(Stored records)
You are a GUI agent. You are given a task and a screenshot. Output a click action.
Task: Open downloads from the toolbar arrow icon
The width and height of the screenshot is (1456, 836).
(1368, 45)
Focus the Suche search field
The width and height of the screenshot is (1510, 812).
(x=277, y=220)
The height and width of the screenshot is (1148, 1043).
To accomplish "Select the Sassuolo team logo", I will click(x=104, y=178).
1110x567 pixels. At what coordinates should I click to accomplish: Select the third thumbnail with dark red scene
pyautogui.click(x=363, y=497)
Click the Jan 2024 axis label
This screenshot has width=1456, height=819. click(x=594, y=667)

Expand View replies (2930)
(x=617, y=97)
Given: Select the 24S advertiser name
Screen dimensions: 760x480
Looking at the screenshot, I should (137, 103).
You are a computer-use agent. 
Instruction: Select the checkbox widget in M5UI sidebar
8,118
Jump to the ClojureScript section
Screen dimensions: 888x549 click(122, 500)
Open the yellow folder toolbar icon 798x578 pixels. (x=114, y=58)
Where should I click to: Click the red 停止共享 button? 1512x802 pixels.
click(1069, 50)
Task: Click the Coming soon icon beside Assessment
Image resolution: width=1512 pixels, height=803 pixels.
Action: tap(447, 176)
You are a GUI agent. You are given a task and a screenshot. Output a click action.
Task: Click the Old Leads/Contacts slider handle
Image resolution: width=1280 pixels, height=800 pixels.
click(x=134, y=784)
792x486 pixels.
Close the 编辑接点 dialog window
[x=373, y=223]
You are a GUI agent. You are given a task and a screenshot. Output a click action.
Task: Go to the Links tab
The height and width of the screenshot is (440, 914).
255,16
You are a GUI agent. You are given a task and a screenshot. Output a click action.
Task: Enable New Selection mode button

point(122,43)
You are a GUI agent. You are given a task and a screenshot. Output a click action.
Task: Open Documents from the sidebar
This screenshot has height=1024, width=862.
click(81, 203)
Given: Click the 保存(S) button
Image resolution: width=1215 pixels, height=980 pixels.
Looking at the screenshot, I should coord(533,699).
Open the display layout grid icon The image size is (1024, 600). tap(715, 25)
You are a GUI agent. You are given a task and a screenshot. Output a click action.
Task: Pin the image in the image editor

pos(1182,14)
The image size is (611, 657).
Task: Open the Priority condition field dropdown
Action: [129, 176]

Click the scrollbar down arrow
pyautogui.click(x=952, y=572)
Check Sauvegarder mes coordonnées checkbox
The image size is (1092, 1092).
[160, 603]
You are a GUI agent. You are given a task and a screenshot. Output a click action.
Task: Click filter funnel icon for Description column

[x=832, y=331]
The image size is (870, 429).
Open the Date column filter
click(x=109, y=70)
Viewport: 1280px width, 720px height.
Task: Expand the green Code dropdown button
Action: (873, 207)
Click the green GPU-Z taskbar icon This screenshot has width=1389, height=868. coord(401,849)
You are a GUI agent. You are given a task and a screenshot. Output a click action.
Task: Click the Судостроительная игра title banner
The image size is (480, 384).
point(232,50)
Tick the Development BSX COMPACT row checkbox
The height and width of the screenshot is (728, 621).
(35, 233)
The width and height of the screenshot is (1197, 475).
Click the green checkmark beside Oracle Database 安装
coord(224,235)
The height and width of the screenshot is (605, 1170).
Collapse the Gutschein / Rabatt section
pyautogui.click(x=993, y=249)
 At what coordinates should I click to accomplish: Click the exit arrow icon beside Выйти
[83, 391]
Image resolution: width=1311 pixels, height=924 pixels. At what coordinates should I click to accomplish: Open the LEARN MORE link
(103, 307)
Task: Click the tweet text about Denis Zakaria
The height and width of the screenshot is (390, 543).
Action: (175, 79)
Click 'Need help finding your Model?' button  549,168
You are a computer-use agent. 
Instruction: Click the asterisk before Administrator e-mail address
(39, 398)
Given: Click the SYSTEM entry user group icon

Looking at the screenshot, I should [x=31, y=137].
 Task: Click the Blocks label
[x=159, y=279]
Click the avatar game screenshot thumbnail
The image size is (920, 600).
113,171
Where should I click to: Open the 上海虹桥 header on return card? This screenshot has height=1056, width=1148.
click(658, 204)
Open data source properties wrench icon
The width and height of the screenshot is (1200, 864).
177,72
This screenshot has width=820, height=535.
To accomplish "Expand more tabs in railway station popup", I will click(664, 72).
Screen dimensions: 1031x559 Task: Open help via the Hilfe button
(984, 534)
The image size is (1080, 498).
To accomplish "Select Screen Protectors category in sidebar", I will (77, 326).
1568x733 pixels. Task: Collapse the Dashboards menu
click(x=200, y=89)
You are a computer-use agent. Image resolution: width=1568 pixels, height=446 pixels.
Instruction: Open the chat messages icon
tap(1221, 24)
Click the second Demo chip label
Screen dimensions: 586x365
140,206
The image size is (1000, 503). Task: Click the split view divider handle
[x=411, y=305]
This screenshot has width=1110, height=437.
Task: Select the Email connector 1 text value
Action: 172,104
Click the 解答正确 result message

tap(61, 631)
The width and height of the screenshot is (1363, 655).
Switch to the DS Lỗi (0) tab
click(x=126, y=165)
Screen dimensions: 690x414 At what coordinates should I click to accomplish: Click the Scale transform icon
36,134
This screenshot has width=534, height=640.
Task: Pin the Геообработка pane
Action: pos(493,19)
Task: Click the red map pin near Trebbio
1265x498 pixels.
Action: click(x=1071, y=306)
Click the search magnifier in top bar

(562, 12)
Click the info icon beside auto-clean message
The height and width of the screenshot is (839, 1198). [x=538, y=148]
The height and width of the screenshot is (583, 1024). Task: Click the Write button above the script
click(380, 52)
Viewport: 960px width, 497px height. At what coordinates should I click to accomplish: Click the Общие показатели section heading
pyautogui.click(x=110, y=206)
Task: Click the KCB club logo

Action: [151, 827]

* _Task goal_: Considering the records above, state how many lines contain the word "toolbar", with nothing else in your reply.

* _Response to the task_: 2